Problem details ▸
Can you return the lines of the listing below verbatim, starting at the line that contains "You are a GUI" and stopping after the listing's final line, with the pictures left out?

Material for this exercise ▸

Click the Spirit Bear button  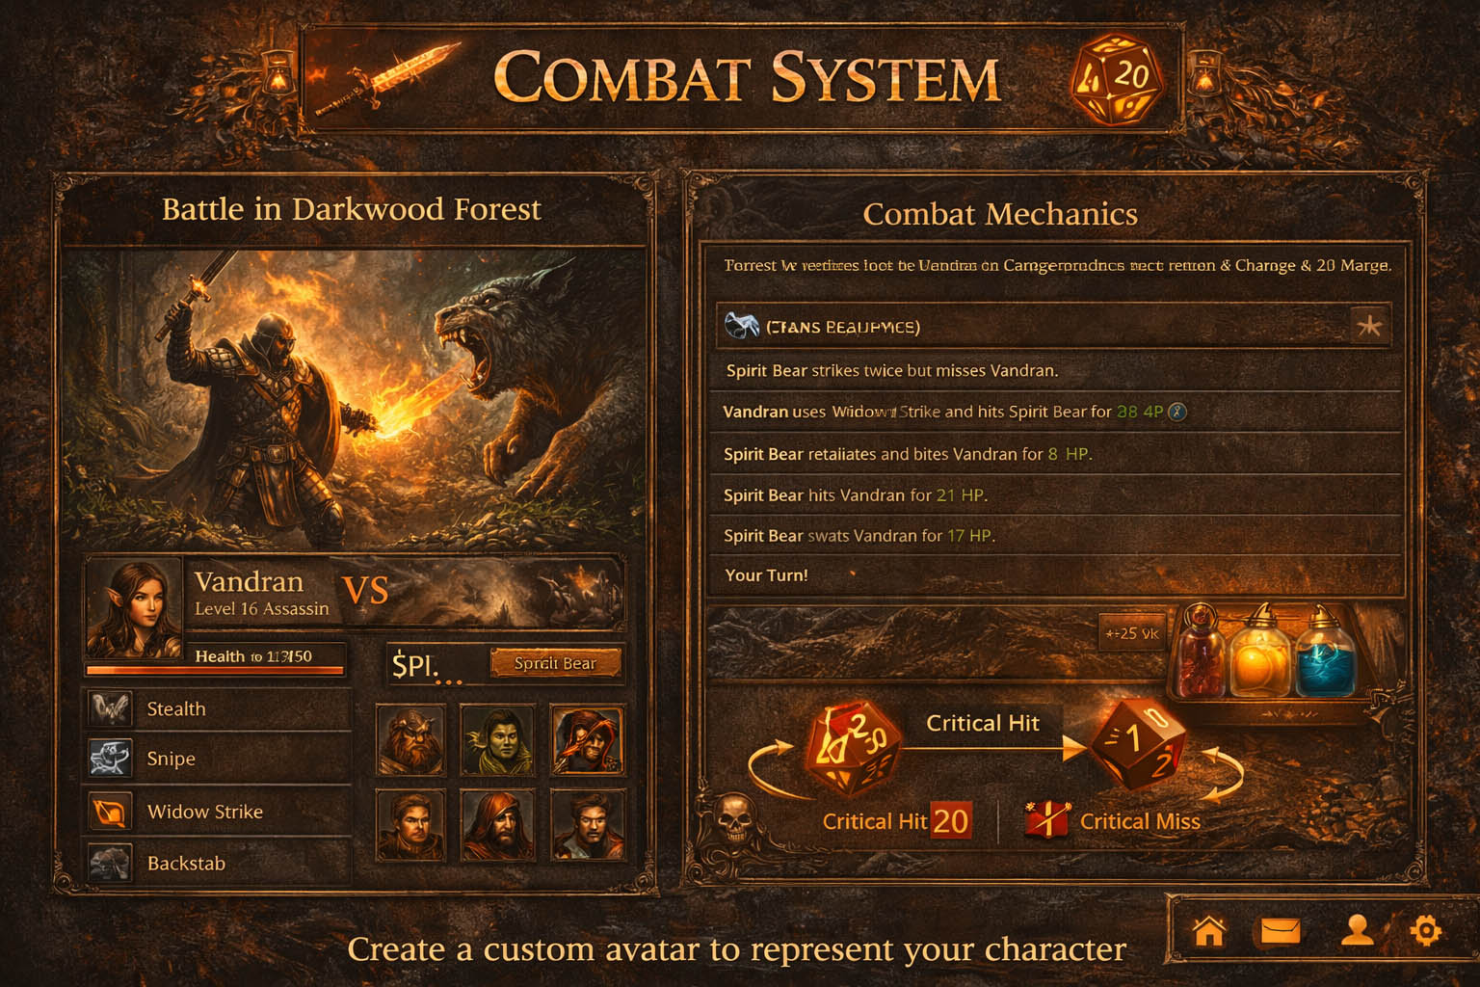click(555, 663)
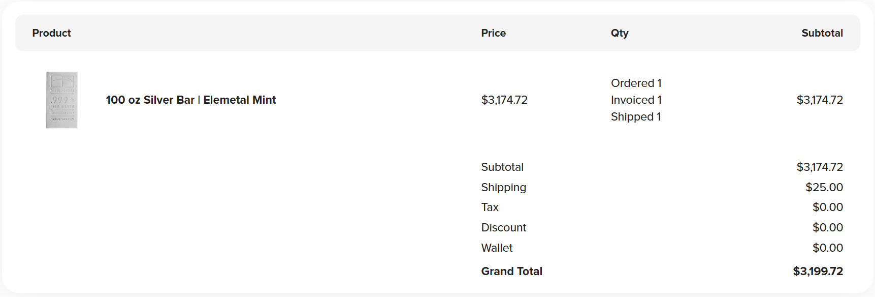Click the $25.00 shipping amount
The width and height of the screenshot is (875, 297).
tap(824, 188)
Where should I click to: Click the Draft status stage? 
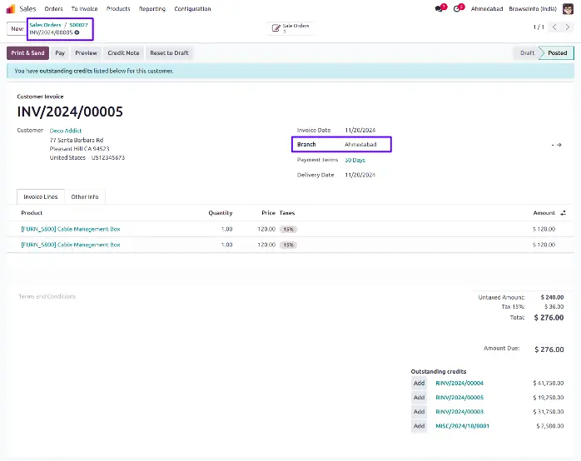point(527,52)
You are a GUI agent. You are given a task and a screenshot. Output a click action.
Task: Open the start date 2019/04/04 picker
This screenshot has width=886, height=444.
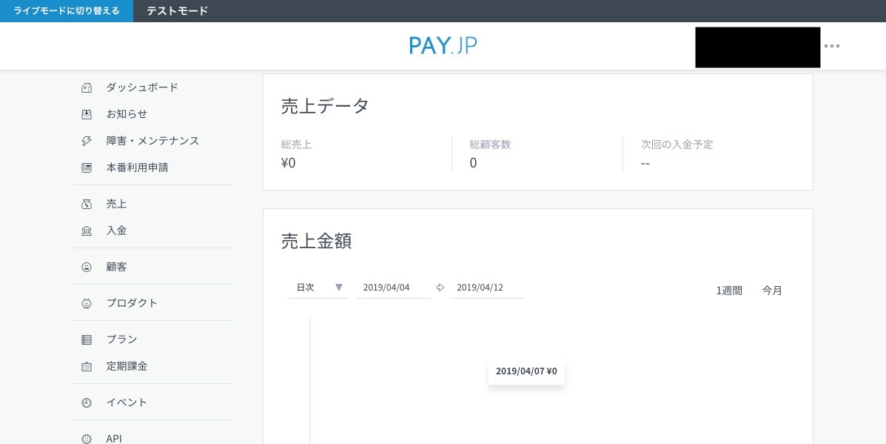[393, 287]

Finished answer ▸
You are a GUI agent. You are given a task and a screenshot. Output a click action.
Task: Open the start date 2019/04/04 picker
This screenshot has width=886, height=444.
[393, 287]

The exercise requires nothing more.